» TASK INSTRUCTIONS
Lay out the rows below as a numbered list, skipping any blank lines and leaving out the pictures.

» SOURCE MATERIAL
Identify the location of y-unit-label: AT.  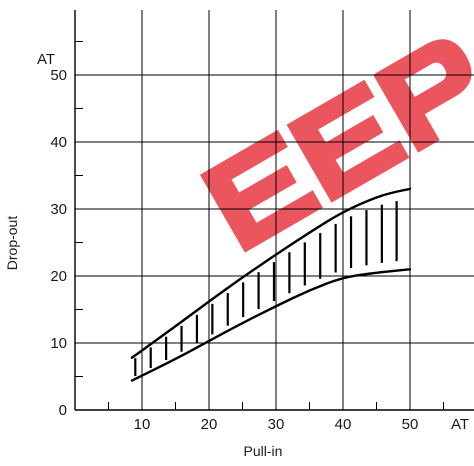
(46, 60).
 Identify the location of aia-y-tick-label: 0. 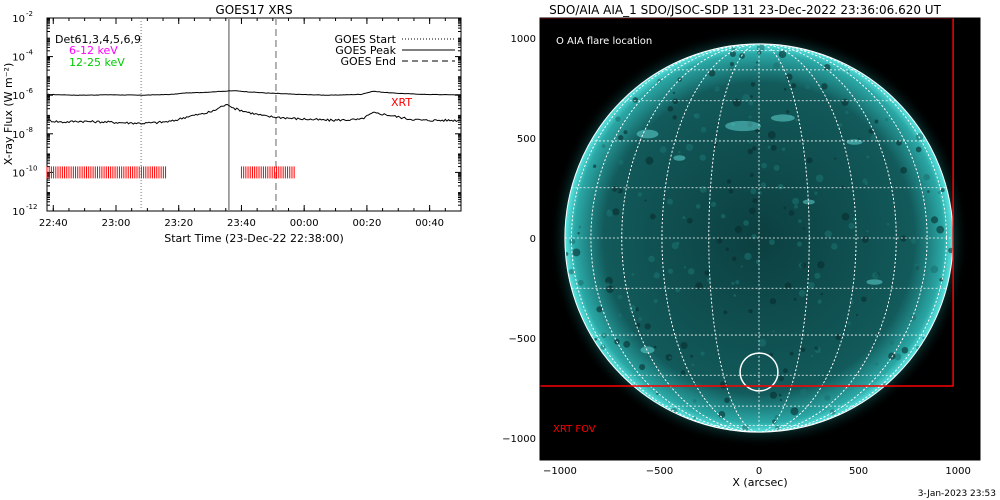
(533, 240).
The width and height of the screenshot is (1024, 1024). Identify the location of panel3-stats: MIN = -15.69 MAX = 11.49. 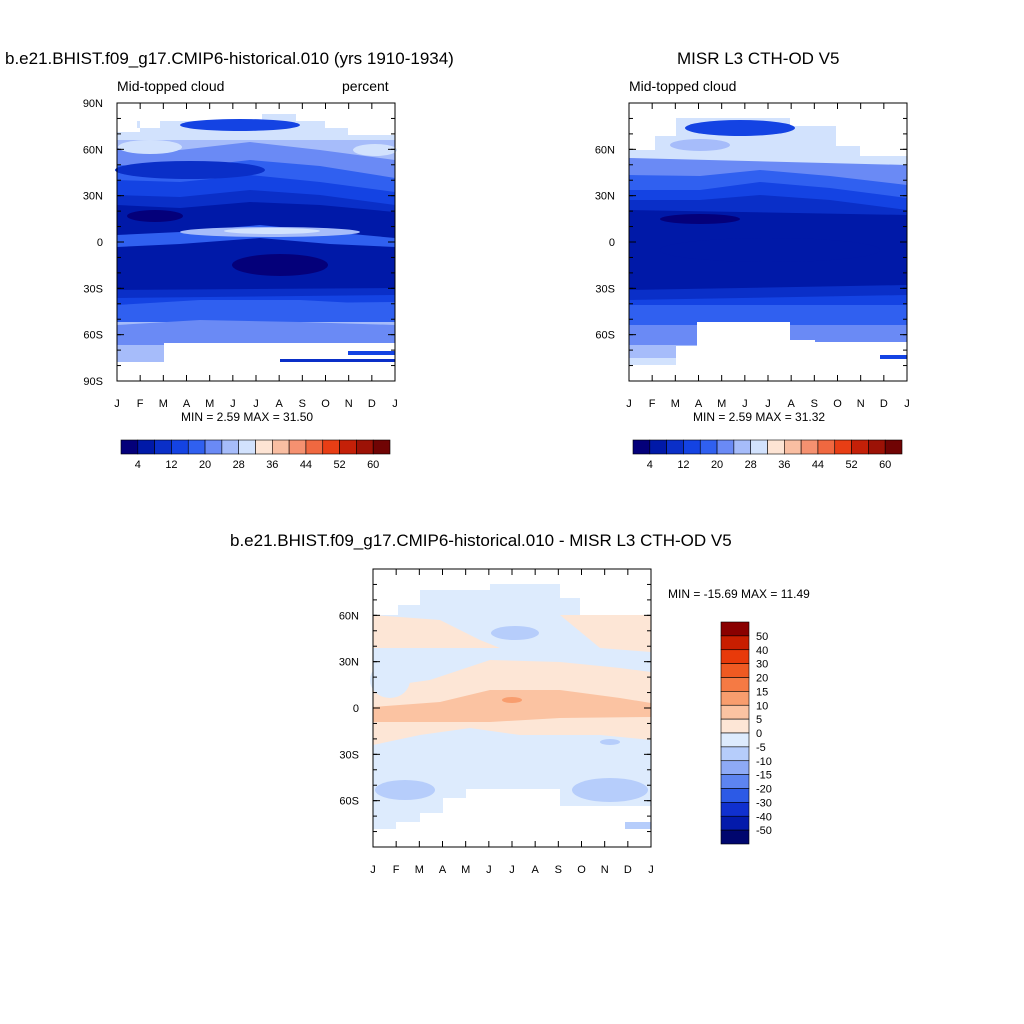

» WRITTEN ANSWER
1. Identify the location of y-unit-label: AT.  
2. (46, 60).
3.  Identify the location of aia-y-tick-label: 0. 
4. (533, 240).
5. The width and height of the screenshot is (1024, 1024). Identify the location of panel3-stats: MIN = -15.69 MAX = 11.49. 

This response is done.